A former British assistant of Harvey Weinstein says she was paid £125,000 ($165,200) to keep quiet after accusing the movie mogul of sexual harassment.
Zelda Perkins told the Financial Times she signed a non-disclosure agreement in 1998 after making the accusations. She said he asked her to give him massages and tried to pull her into bed, but she "was made to feel ashamed for disclosing his behaviour".
Weinstein has denied any allegations of non-consensual sex "unequivocally".
The former assistant said she reported her allegations after a female colleague told her she had also been sexually harassed by the fil producer. By breaking the agreement, Ms Perkins could be liable to repay the settlement and potentially pay damages and other legal fees stipulated in the contract. She told the Financial Times: "I want to publicly break my non-disclosure agreement.
Unless somebody does this there won't be a debate about how egregious these agreements are and the amount of duress that victims are put under."

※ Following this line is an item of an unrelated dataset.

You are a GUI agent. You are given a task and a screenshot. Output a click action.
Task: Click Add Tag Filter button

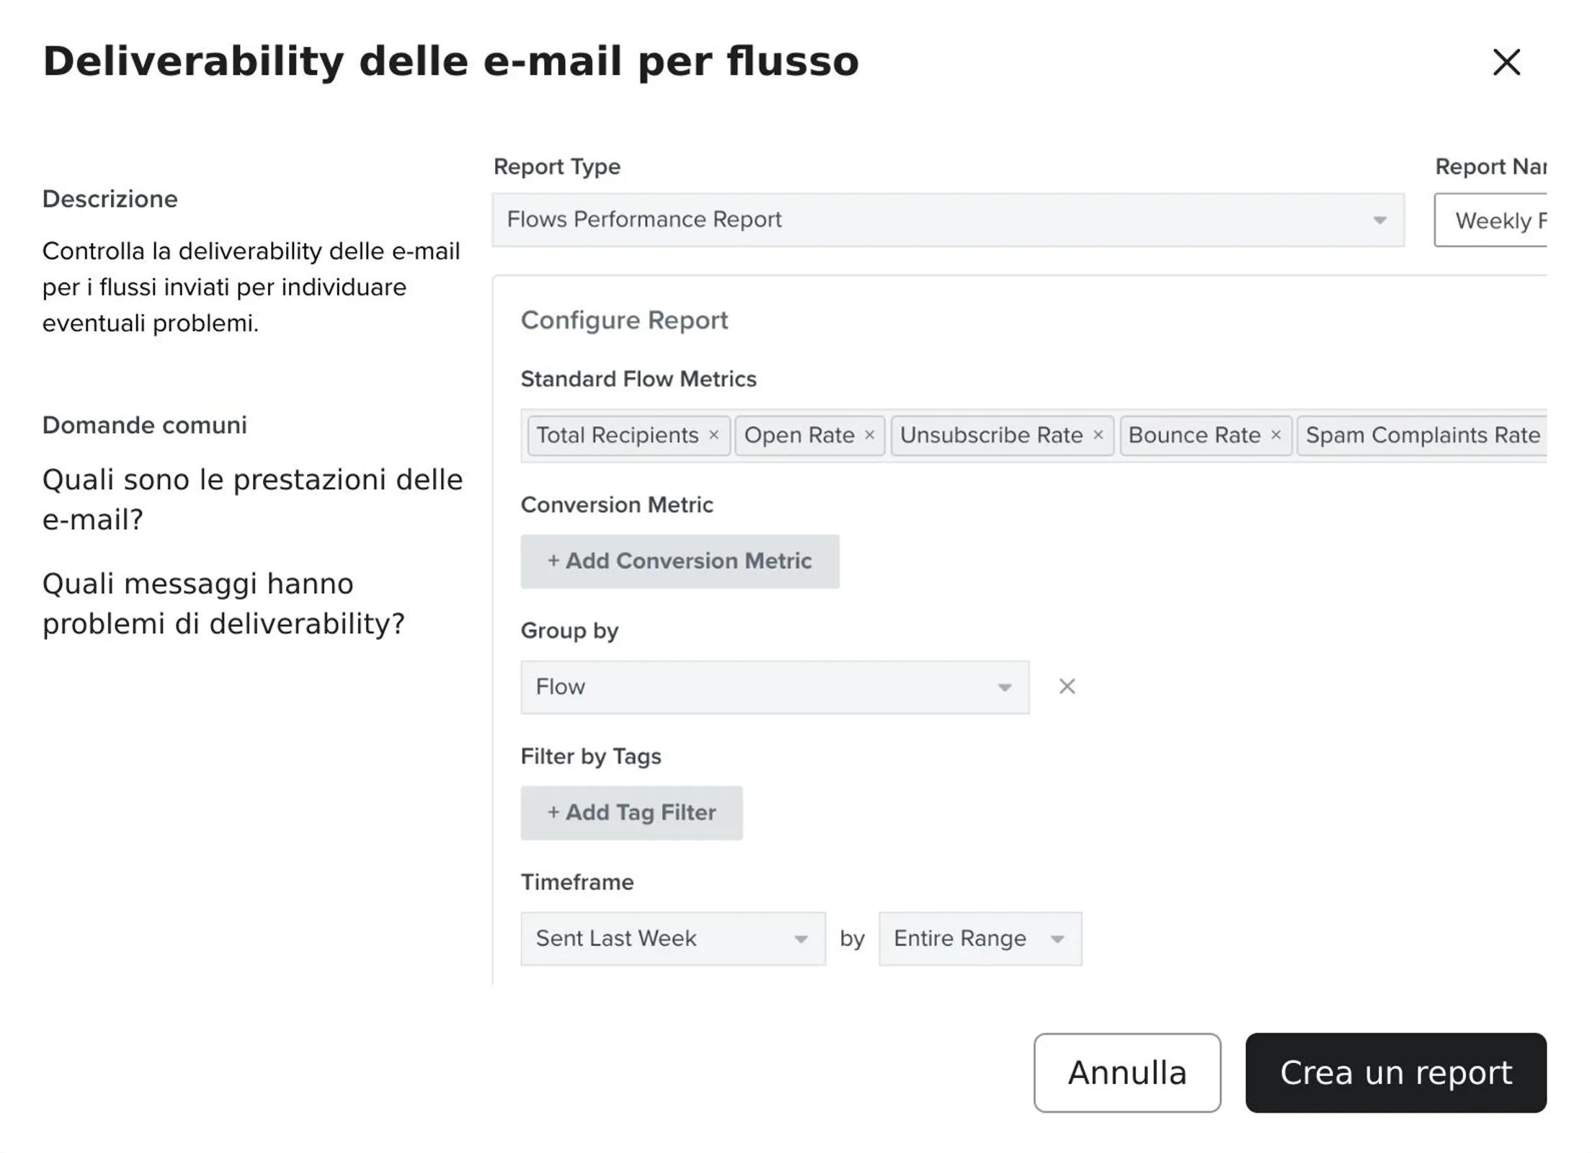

She claims that the film executive would ask her to massage him while he was in his underwear, while they were alone in hotel rooms. Her testimony is similar to those of Lupita Nyong'o and Gwyneth Paltrow who both claimed Weinstein suggested a massage in his bedroom and hotel room respectively.
Weinstein has apologised for the way he has "behaved with colleagues in the past" and acknowledged that his actions have "caused a lot of pain". He also said many of the accusations against him are "patently false", and in a statement to the Financial Times said he had "confirmed that there were never any acts of retaliation against any women for refusing his advances".
Allegations against the 65-year-old are subject to criminal investigations in London, Los Angeles and New York.
He is also under civil rights investigation in New York state.